First, the IgG subclass assay needs to be standardized to such an extent that comparison between studies is possible.

Second, because patients typically mount a mixed subclass alloimmune response, the individual contribution of each subclass can be difficult to dissect in these studies. It is unclear whether the predominance of IgG4 late in transplant and its association with chronic rejection reflects the particular pathogenic effect of this subclass or rather is indicative of sustained alloimmune activation.

Third, the clinical relevance of each subclass is beginning to be revealed, but the mechanisms of graft injury elicited by different donor specific IgG subclasses are mostly uncharacterized.

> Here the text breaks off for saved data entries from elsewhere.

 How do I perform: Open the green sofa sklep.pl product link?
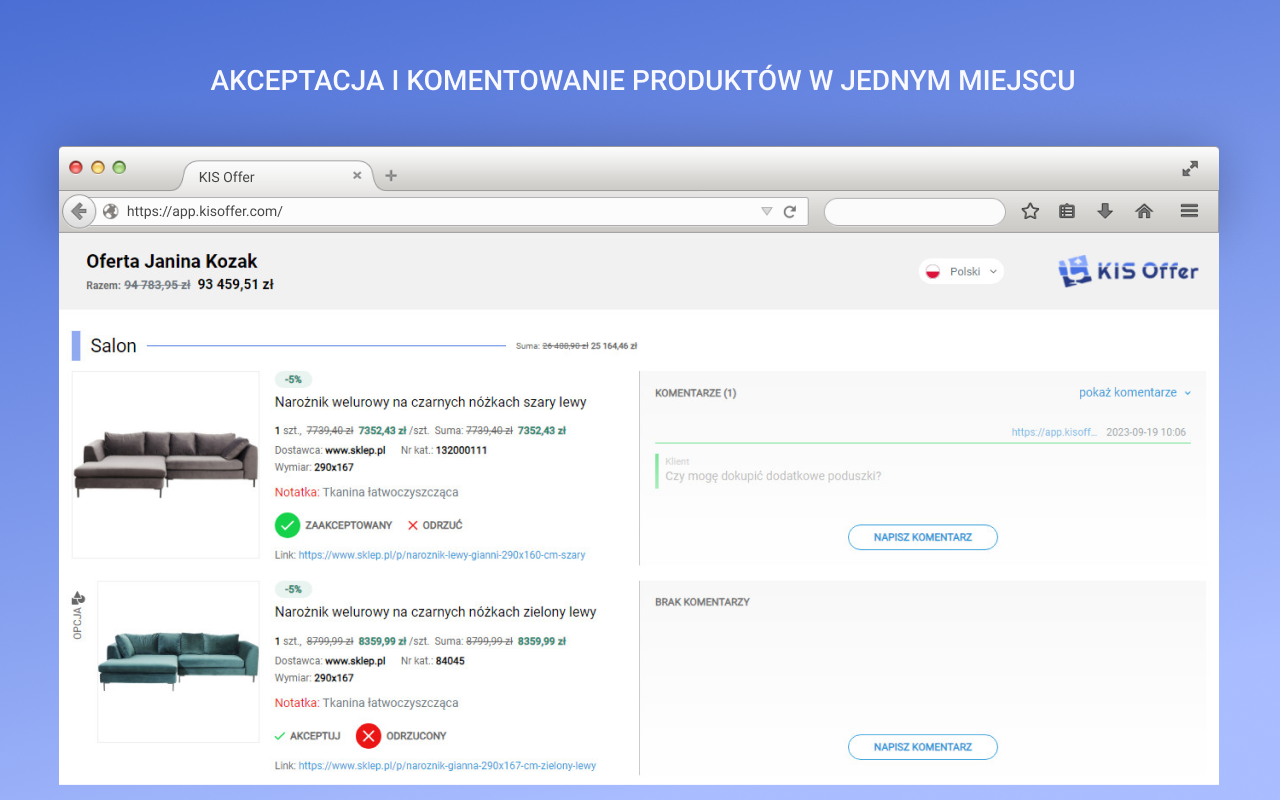point(447,766)
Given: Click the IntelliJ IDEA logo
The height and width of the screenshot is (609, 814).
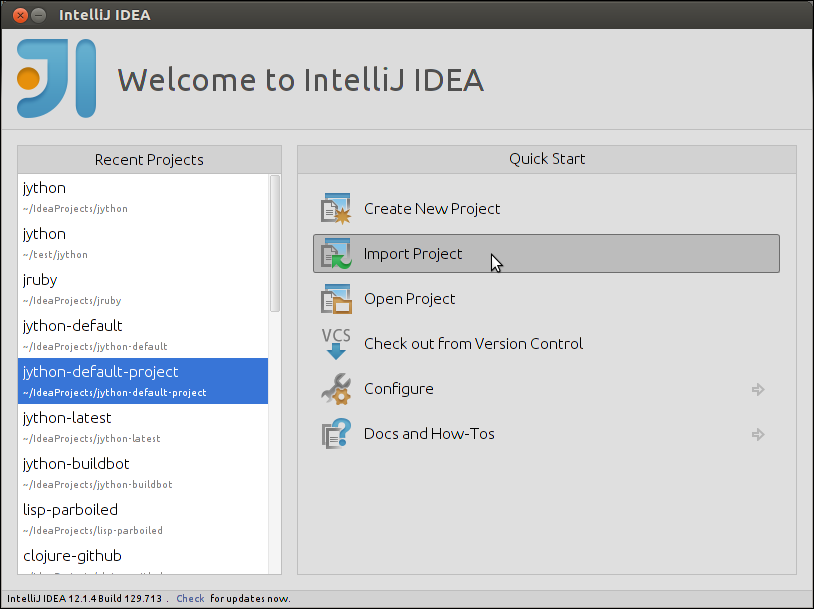Looking at the screenshot, I should (55, 76).
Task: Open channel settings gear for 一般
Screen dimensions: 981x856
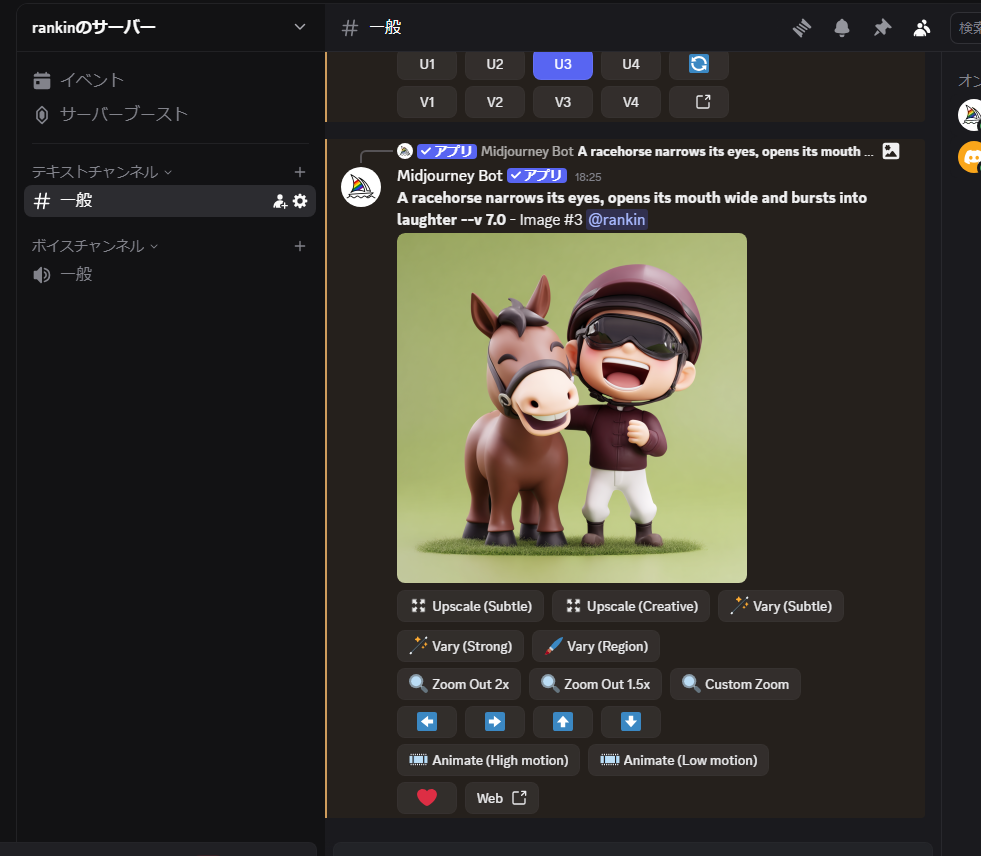Action: click(x=300, y=201)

Certainly, complement activation is a key pathological mechanism of graft injury, but it is not absolutely required for rejection in humans or in animal models.16,31 NK cells and macrophages also seem to play an important role during ABMR.31-33 However, the contributions of FcγR-mediated functions and differential capacity of IgG subclasses to elicit antibody-dependent cell-mediated cytotoxicity and phagocytosis have yet to be fully elucidated in the context of antibody mediated rejection.

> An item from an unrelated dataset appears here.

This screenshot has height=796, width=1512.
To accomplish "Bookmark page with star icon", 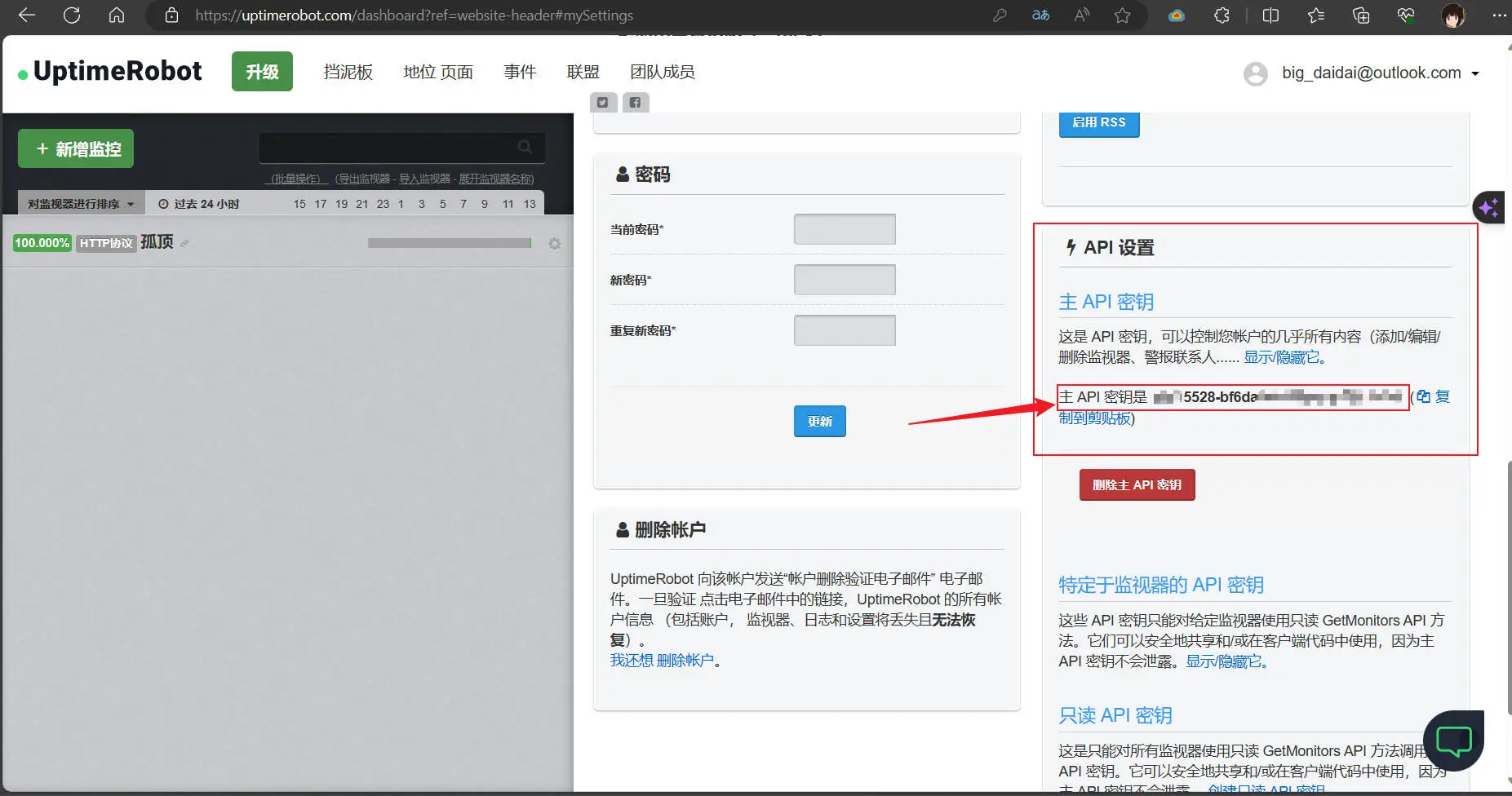I will click(x=1122, y=15).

Fourth, the factors regulating isotype and subclass specification are incompletely understood. Different routes of allosensitization seem to stimulate distinct subclass repertoires,20 but the milieu of B cell activation during different alloantigen exposures is uncharacterized. That de novo donor-specific antibody production is highly associated with medication nonadherence34,35 implies that current T cell–directed immunosuppression does have some effect on B cell activation and antibody production. In the studies discussed earlier, each center used different induction therapies. Little is known about how class switching might differ after induction therapies or under immunosuppressive regimens that are used in transplant patients. More studies are needed to describe the “natural history” of anti-HLA IgG subclasses in the pretransplant and posttransplant periods and to understand how they correlate with clinical outcome.

Finally, the measurement of all 4 IgG subclasses in addition to the generic SA assay is quite expensive. These costs seem only be justified if the IgG subclass information provides substantial diagnostic and/or prognostic value beyond the generic SA assay.